Though we appreciate Lem’s bird-loving spirit, it’s been necessary to limit the amount of rides to the strictly necessary. No more going back to the store because of a not-completely-thought-out comb purchase or the wrong kind of beer-nuts. And no more exchanging shampoos just because of a disappointing scent. The lemon-scented shampoo works just the same as the agave, and that’s science, and if anything, the Kildare Bird Club is all about science. Also, no more driving over to Chad’s Taco Shack to see if the beguiling Lalou is working the drive-up window. Just the necessary, like food and medical appointments. And dropping in at the medical center to browse their selection of magazines does not count as an appointment.

I was the first driver on the Thank Goodness chart this year, and with the guidelines in place, the task appeared less tedious than the whimsical journeys of years gone by. A once-a-week trip to the store and maybe a small errand was all I expected. Until Lem called one night at about ten o’clock.

–Lem: Yeah, I’m going to need a ride to Club Olé.
–Me: It’s kind of late, isn’t it?
–Lem: I meet my girlfriend every Wednesday at eleven o’clock.
–Me: Can’t she come to your house?
–Lem: No, she’s working. At the club.
–Me: Can’t she drop by after work?
–Lem: Well, no. She doesn’t know where I live.
–Me: She’s your girlfriend, and she doesn’t know where you live?
–Lem: Our relationship is kind of a secret. They’re very strict at Club Olé. They don’t allow their employees to date the customers.
–Me: That sounds like a violation of something.
–Lem: She’s a performer, and you know how show biz works.
–Me: Oh.
–Lem: She depends on me to be there every Wednesday. So how ‘bout it?
–Me: What’s your girlfriend’s name?
–Lem: Sin.
–Me: Cindy’s a nice name, down-to-earth.
–Lem: No, Sinful, as in forbidden stuff.
–Me: What’s her full name?
–Lem: Miss Sinful, but I call her by her nickname, Sin.
–Me: Miss Sinful, that’s what it says on her driver’s license?
–Lem: That’s her stage name. You’ve got a lot to learn about show biz.
–Me: What’s her real name?
–Lem: She can’t tell that to anyone.

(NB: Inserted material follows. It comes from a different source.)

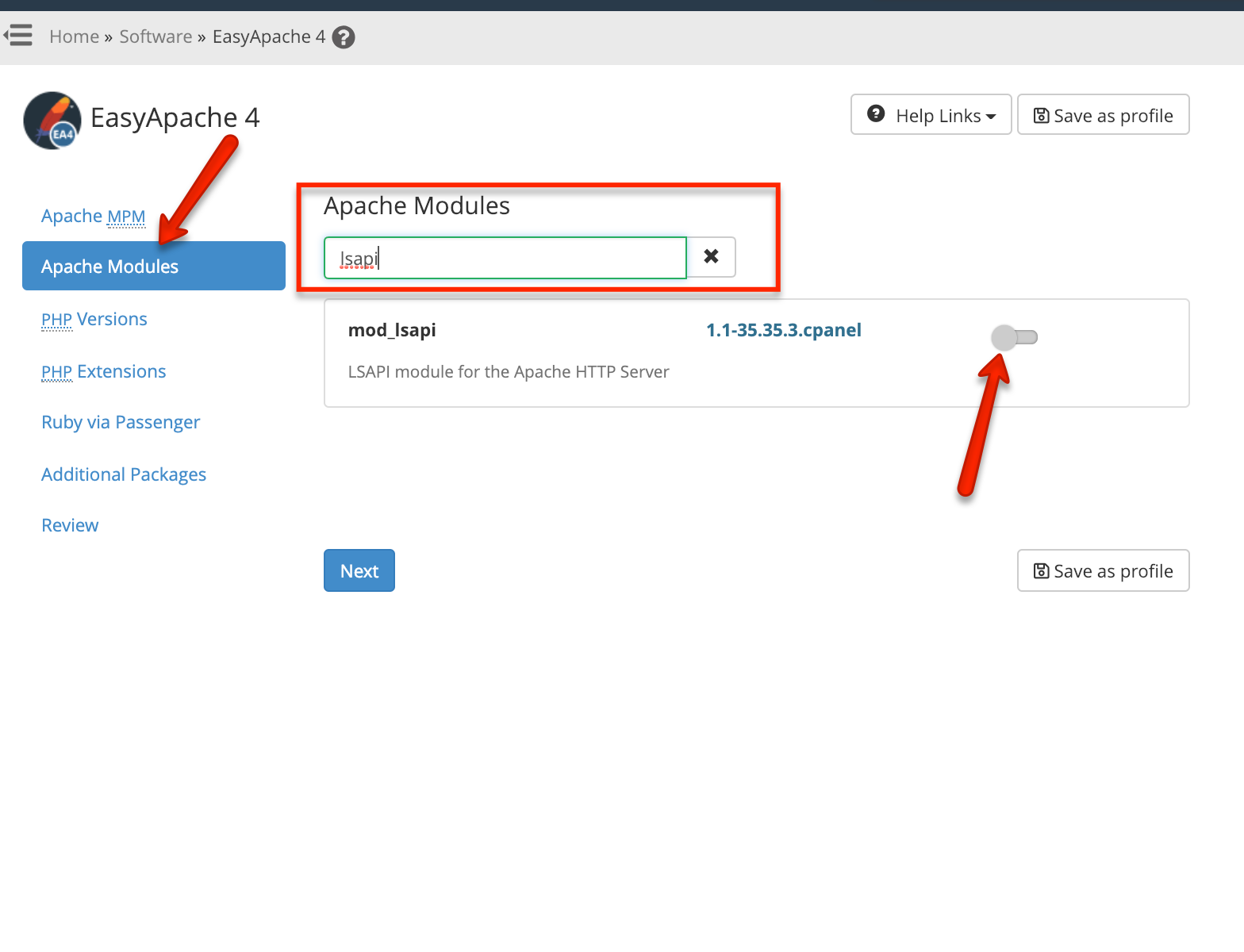
Task: Enable the mod_lsapi toggle switch
Action: [x=1014, y=337]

It’s show biz rules, man.
–Me: So, she’s your girlfriend and you don’t know her name.
–Lem: Let me clue you in on a secret: no one in show biz uses their real name.
–Me: Do you give her money?
–Lem: Of course I do. I support the arts, like those PBS dudes, The John D. and Catherine T. MacArthur Foundation.
–Me: Do you write her a check?
–Lem: No man, dollar bills...a whole bunch of ‘em.
–Me: So she’s a dancer.
–Lem: She prefers to be called a visual artist. She uses the human form as a canvas.
–Me: Perhaps she’s using your wallet as a canvas.
–Lem: Look, bird boy, if you don’t want to go, I might have to take The Roost.
–Me: OK, but I’m just dropping you off. No more waiting in the parking lot like last year when you spent three hours dancing the hokey pokey at Susan Gup's wedding.
–Lem: Maybe you and that bird posse should think about getting hip to the arts...you know, become an enthusiast like me.

Patience is often the hallmark of a successful birder.